I found lockdown one new, exciting, and scary. I experienced a cacophony of emotions and thoughts at the realisation that life would never be the same again for reasons I could not have imagined. It was a welcome novelty to be at home every day, not to travel on trains, planes, and automobiles. I had grand plans of using the extra time to write my book that I’ve been talking about doing for many years. I had grand ideas that I would exercise more and do all the things that having a full-on job didn’t give me the time to do.
I’d look on social media and see people spending time with their families, baking, learning new things, smashing step challenges. I felt envious at times of those who were unfortunate enough to be furloughed. I am grateful and feel privileged for the fact that I wasn’t furloughed. COVID didn’t financially impact me, and I did not experience the pain and loss that I know many have endured and continue to do so today.
I ended up working more hours than ever before, and my work-life balance became more messed up than it ever was. I obsessed with watching the news and trying to get a handle on the new threat to my freedoms. I was scared for my family and friends because I was so far away from all of them. My 82yr old mother still insisted on going out every day on the bus to do her daily shop. She dismissed my pleas to let the family get her shopping, to say inside and continued to go out with her trolley with a Rambo like attitude with anyone and anything that threatened her freedom.
My mother lives in a small bungalow, which houses senior citizens on both sides of the streets. Her stance was/is that if she stayed at home and spent her days sitting down all day, that she’d never be able to get up again, and worse, be incapable of leaving the house. She is fiercely independent, stubborn, and proud. When there is nothing she particularly needs, she’ll go to the bus stop, and her destination will be whatever the sign says on the front. Us kids never know where she is. We often text each other to find out where she is or could be and to figure out what time she will come back. She has a mobile phone, but it’s often in the bottom of her trolley or in the shed! We fell out a couple of times because she refused my invitations to come and stay with me. As she said, she didn’t know how much time she had left, and my mother wasn’t going to spend it in her tiny house on death row, where the highlight of the day is watching another ambulance pull up and take someone away.

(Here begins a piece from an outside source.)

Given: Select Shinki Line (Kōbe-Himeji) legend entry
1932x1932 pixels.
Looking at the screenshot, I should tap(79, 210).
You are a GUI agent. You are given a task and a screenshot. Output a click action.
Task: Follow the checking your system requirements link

I diligently followed the rules in lockdown one. I didn’t see my family or friends and spent copious hours on video meetings and taking care of my immediate family. Home-schooling was a new nightmare to figure out, and being in the house 24/7 with three other people was also something I’d had to learn to adjust to. At the time, I lived in England, and most of my friends and all my family lived in Wales.
I’m someone that needs time out. I like my own company, and time alone with my mind is something I’ve always been able to have. But, six months into lockdown, I felt claustrophobic. I missed my family, friends, and colleagues, and I realised that I am a people person after all. I took a lot for granted pre-COVID, and today I see and feel the value of family.
I have a new appreciation for my family. I know I never want to go six months without seeing my mother ever again. Being at home 24/7 is no good for the people I live with or me. As the world starts to move forward again, I can smell freedom, taste freedom, and I want it very much. I want to work to live, not live to work anymore and put front and centre those who are dear to my heart.